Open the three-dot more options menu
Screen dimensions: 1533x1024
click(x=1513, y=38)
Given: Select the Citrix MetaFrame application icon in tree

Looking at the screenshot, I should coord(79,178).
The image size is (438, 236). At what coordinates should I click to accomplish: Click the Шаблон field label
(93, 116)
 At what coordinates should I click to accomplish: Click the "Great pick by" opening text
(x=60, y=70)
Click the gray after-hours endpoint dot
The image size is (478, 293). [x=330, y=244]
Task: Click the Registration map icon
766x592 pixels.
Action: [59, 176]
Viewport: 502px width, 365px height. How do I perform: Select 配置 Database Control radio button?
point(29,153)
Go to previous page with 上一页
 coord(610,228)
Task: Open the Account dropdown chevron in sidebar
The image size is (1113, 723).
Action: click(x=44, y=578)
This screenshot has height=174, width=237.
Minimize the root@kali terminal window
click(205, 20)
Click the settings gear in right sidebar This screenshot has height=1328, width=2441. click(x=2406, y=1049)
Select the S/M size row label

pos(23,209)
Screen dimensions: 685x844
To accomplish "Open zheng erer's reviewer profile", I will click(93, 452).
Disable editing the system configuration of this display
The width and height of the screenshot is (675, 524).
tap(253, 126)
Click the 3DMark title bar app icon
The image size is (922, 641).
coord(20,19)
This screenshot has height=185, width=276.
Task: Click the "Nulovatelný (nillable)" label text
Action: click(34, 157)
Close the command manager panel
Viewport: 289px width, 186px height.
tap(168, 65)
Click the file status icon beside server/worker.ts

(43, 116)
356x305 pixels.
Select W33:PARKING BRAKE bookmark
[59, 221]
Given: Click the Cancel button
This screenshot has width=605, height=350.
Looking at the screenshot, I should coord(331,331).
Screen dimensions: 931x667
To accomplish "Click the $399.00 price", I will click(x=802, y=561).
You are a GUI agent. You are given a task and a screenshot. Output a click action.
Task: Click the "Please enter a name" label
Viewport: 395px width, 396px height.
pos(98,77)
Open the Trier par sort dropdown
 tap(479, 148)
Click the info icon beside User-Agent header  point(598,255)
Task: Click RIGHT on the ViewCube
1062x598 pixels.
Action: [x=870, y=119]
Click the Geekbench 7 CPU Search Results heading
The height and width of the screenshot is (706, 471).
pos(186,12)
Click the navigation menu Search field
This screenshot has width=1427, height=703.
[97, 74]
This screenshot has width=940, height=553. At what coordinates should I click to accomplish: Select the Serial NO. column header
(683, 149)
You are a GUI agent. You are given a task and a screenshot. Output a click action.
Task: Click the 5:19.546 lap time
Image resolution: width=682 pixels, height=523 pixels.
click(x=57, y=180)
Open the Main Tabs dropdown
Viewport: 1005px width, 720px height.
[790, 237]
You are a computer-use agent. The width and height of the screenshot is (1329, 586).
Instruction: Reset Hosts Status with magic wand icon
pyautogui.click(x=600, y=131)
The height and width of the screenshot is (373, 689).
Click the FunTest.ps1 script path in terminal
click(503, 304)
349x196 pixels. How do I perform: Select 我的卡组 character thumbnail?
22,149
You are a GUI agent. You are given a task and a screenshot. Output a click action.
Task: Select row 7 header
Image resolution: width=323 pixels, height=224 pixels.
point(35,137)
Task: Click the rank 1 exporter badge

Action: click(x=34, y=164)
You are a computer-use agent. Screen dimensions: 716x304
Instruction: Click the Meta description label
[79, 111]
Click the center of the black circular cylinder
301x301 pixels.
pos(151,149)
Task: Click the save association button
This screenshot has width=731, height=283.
□ □ □ □ □ □ □
- [Tarea planteada]:
¿Puedes imprimir de nuevo todas las líneas de los registros de arriba, sin cambiar ni omitir nada?

- [Respuesta del ejercicio]:
Open the three-dot more options menu
Screen dimensions: 1533x1024
click(x=1513, y=38)
Given: Select the Citrix MetaFrame application icon in tree

Looking at the screenshot, I should coord(79,178).
The image size is (438, 236). At what coordinates should I click to accomplish: Click the Шаблон field label
(93, 116)
 At what coordinates should I click to accomplish: Click the "Great pick by" opening text
(x=60, y=70)
Click the gray after-hours endpoint dot
The image size is (478, 293). [x=330, y=244]
Task: Click the Registration map icon
766x592 pixels.
Action: [59, 176]
Viewport: 502px width, 365px height. How do I perform: Select 配置 Database Control radio button?
point(29,153)
Go to previous page with 上一页
 coord(610,228)
Task: Open the Account dropdown chevron in sidebar
The image size is (1113, 723).
Action: click(x=44, y=578)
This screenshot has height=174, width=237.
Minimize the root@kali terminal window
click(205, 20)
Click the settings gear in right sidebar This screenshot has height=1328, width=2441. click(x=2406, y=1049)
Select the S/M size row label

pos(23,209)
Screen dimensions: 685x844
To accomplish "Open zheng erer's reviewer profile", I will click(93, 452).
Disable editing the system configuration of this display
The width and height of the screenshot is (675, 524).
tap(253, 126)
Click the 3DMark title bar app icon
The image size is (922, 641).
coord(20,19)
This screenshot has height=185, width=276.
Task: Click the "Nulovatelný (nillable)" label text
Action: click(34, 157)
Close the command manager panel
Viewport: 289px width, 186px height.
tap(168, 65)
Click the file status icon beside server/worker.ts

(43, 116)
356x305 pixels.
Select W33:PARKING BRAKE bookmark
[59, 221]
Given: Click the Cancel button
This screenshot has width=605, height=350.
Looking at the screenshot, I should coord(331,331).
Screen dimensions: 931x667
To accomplish "Click the $399.00 price", I will click(x=802, y=561).
You are a GUI agent. You are given a task and a screenshot. Output a click action.
Task: Click the "Please enter a name" label
Viewport: 395px width, 396px height.
pos(98,77)
Open the Trier par sort dropdown
 tap(479, 148)
Click the info icon beside User-Agent header  point(598,255)
Task: Click RIGHT on the ViewCube
1062x598 pixels.
Action: [x=870, y=119]
Click the Geekbench 7 CPU Search Results heading
The height and width of the screenshot is (706, 471).
pos(186,12)
Click the navigation menu Search field
This screenshot has width=1427, height=703.
[97, 74]
This screenshot has width=940, height=553. At what coordinates should I click to accomplish: Select the Serial NO. column header
(683, 149)
You are a GUI agent. You are given a task and a screenshot. Output a click action.
Task: Click the 5:19.546 lap time
Image resolution: width=682 pixels, height=523 pixels.
click(x=57, y=180)
Open the Main Tabs dropdown
Viewport: 1005px width, 720px height.
[790, 237]
You are a computer-use agent. The width and height of the screenshot is (1329, 586).
Instruction: Reset Hosts Status with magic wand icon
pyautogui.click(x=600, y=131)
The height and width of the screenshot is (373, 689).
Click the FunTest.ps1 script path in terminal
click(503, 304)
349x196 pixels. How do I perform: Select 我的卡组 character thumbnail?
22,149
You are a GUI agent. You are given a task and a screenshot. Output a click action.
Task: Select row 7 header
Image resolution: width=323 pixels, height=224 pixels.
point(35,137)
Task: Click the rank 1 exporter badge

Action: click(x=34, y=164)
You are a computer-use agent. Screen dimensions: 716x304
Instruction: Click the Meta description label
[79, 111]
Click the center of the black circular cylinder
301x301 pixels.
pos(151,149)
Task: Click the save association button
This screenshot has width=731, height=283.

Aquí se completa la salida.